▸ READING PASSAGE
——————————
By Ken Hanly     Apr 8, 2019 in Environment
Automaker Fiat Chrysler Automobiles (FCA) will pay Tesla for the right to count Tesla electric vehicles as part of its fleet of cars. By pooling vehicles with Tesla, Fiat hopes its fleet will have average emissions low enough to meet new EU standards.
Tesla has yet to confirm the deal and it is not clear how much it will be worth. However, the Financial Times claims that the deal is worth hundreds of millions of euros.
New tougher emissions rules for EU next year
The new rules impose an average emissions limit of 95g per kilometer. However automakers can pool models within their own company including electric vehicles to arrive at an average emissions figure per vehicle. For example, Peugeot, Citroen, and Opel vehicles are all made by the PSA Group which can pool all models. However, firms may also form open pools with other carmakers.
A recent article notes: "Beginning next year, new European Commission rules begin to phase in that require a car maker's fleet-wide emissions to average no higher than 95g/CO2/km—a figure that works out at roughly 57mpg for gasoline vehicles, or 76mpg for diesel-powered vehicles. From 2020, 95 percent of an automaker's new cars sold in the EU have to meet this target, with the remaining 5 percent falling under the law in 2021. And the penalties for failing are draconian: a €95 ($107) "excess emissions premium" per gram of CO2 over the target, for every single car registered in the EU that year. "
——————————
▸ WHAT THE EXERCISE ASKS
Rewrite the passage on the Fiat and Tesla emissions deal starting at "By Ken Hanly" and ending at "with other carmakers.", swapping "automakers" for "carmakers".

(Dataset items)
——————————
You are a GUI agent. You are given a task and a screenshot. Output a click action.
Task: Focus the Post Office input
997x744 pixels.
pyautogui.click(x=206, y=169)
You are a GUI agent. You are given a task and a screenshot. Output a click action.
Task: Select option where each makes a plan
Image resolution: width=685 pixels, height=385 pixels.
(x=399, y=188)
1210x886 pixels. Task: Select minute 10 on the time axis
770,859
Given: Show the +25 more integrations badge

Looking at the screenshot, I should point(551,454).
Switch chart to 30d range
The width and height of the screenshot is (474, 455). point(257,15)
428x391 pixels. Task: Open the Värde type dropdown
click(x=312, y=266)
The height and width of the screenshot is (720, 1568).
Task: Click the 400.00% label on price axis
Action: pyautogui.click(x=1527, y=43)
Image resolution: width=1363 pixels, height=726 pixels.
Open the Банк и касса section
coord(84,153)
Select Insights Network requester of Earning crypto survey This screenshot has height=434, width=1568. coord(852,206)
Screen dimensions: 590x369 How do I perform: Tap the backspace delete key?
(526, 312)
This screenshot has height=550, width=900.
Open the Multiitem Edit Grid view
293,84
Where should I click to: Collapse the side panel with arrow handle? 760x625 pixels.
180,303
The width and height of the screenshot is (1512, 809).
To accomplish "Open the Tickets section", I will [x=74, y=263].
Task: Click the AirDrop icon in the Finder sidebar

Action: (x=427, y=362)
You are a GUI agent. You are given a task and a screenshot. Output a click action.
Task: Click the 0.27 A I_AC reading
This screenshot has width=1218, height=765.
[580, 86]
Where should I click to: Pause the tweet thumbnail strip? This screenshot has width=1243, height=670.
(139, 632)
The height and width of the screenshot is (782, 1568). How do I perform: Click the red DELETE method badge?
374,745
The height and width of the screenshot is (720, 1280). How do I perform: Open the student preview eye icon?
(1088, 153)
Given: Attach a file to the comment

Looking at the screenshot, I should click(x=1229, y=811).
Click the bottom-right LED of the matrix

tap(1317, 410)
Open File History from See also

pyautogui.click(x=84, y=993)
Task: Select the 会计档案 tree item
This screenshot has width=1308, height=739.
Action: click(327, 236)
——————————
▸ ANSWER TO THIS TASK
By Ken Hanly     Apr 8, 2019 in Environment
Automaker Fiat Chrysler Automobiles (FCA) will pay Tesla for the right to count Tesla electric vehicles as part of its fleet of cars. By pooling vehicles with Tesla, Fiat hopes its fleet will have average emissions low enough to meet new EU standards.
Tesla has yet to confirm the deal and it is not clear how much it will be worth. However, the Financial Times claims that the deal is worth hundreds of millions of euros.
New tougher emissions rules for EU next year
The new rules impose an average emissions limit of 95g per kilometer. However carmakers can pool models within their own company including electric vehicles to arrive at an average emissions figure per vehicle. For example, Peugeot, Citroen, and Opel vehicles are all made by the PSA Group which can pool all models. However, firms may also form open pools with other carmakers.